Uno dei più attivi è l’onorevole Claudio Borghi: “Lockdown e zone sono cretinate. Sto chiedendo ai colleghi della commissione Sanità di domandare audizioni di epidemiologi e statistici che si sono pubblicamente esposti contro i lockdown”. Altro virologo a sua (e nostra) insaputa è il senatore Armando Siri: “Penso che il Paese debba riaprire subito. La pazienza degli italiani che vogliono tornare a vivere finisce definitivamente il 6 aprile”. Alberto Bagnai, senatore, rilancia invece un tweet di Salvini: “Intervento del presidente Draghi in Senato, l’applauso più lungo quando pronuncia la parola ‘riaperture’, a partire da scuole e attività economiche e sociali. Bene”.

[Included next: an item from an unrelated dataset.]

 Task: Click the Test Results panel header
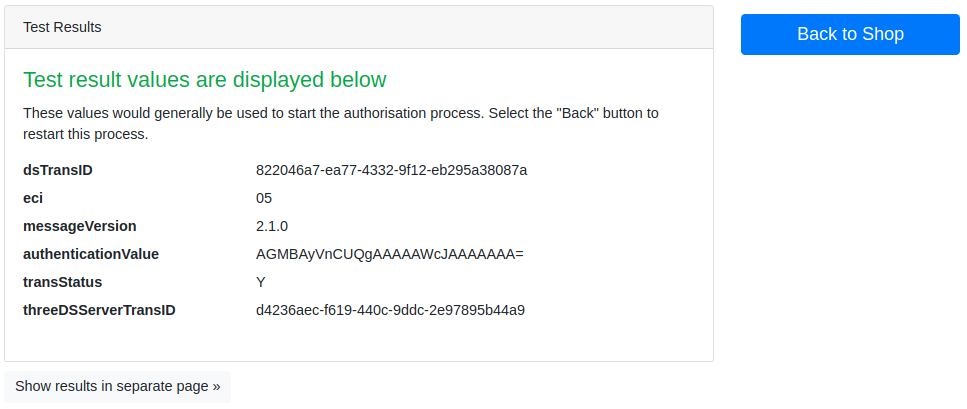tap(62, 27)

Non meraviglia perciò che tra i leghisti ci sia chi, come l’onorevole Flavio Di Muro, spera che “da aprile tra le attività consentite ci siano anche i casinò”. Per non dire del deputato Alessandro Pagano, che qualche giorno fa esortava il governo a riaprire le palestre “per salvare la popolazione dalla tirannide psicologica che la vuole ridurre a larve umane, schiave delle subdole e moderne dittature psico-sanitarie”.

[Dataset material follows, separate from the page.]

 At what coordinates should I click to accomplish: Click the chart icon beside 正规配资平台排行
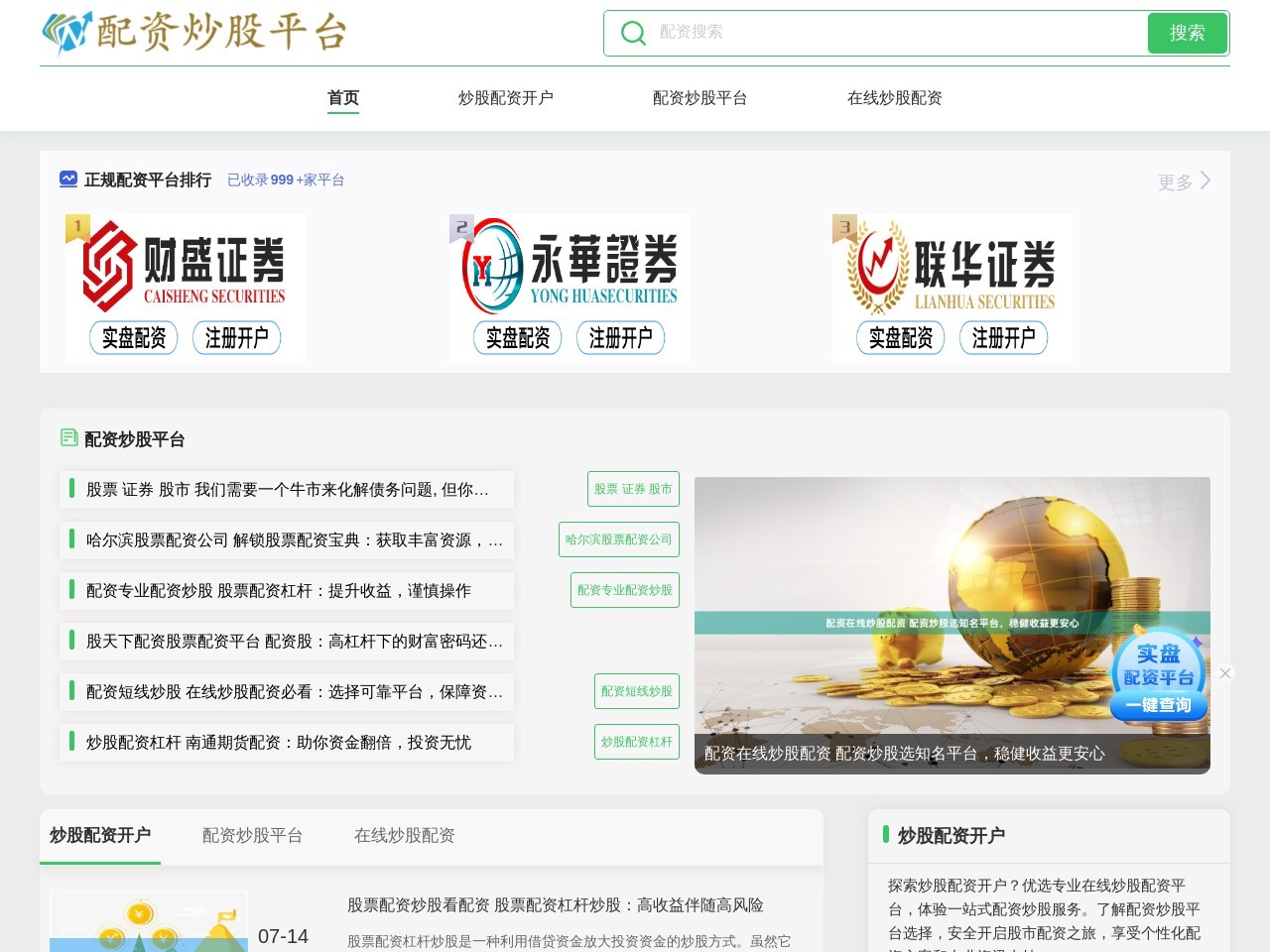pyautogui.click(x=67, y=178)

Con Lucia Borgonzoni che da settimane, onorando la nomina a sottosegretaria alla Cultura, chiede la riapertura di “sale slot e bingo”, oltreché di “tanti altri settori che potrebbero riaprire senza grossi rischi”, tipo “musei e teatri”.
La sponda di iv. E invece l’entusiasmo corre veloce ai primi segnali incoraggianti, non solo nella Lega. Anche Italia Viva, sulla scia del suo leader, si preoccupa di riaprire, esortando il governo che ha tanto voluto – e in cui siede – a pensare in grande. La deputata Daniela Sbrollini non si dà pace: “La chiusura delle attività di parrucchieri e centri estetici in zona rossa è davvero incomprensibile”. Marco Di Maio festeggia “la riapertura delle scuole fino alla prima media”, Maria Elena Boschi si dice “felice che le nostre richieste siano state ascoltate”, ma subito Gabriele Toccafondi rilancia: “Siamo per l’apertura al 100 per cento delle scuole di ogni ordine e grado”.
Tutto e subito: se poi tra un mese saremo di nuovo in emergenza, basterà fare la faccia stupita e invocare nuove restrizioni.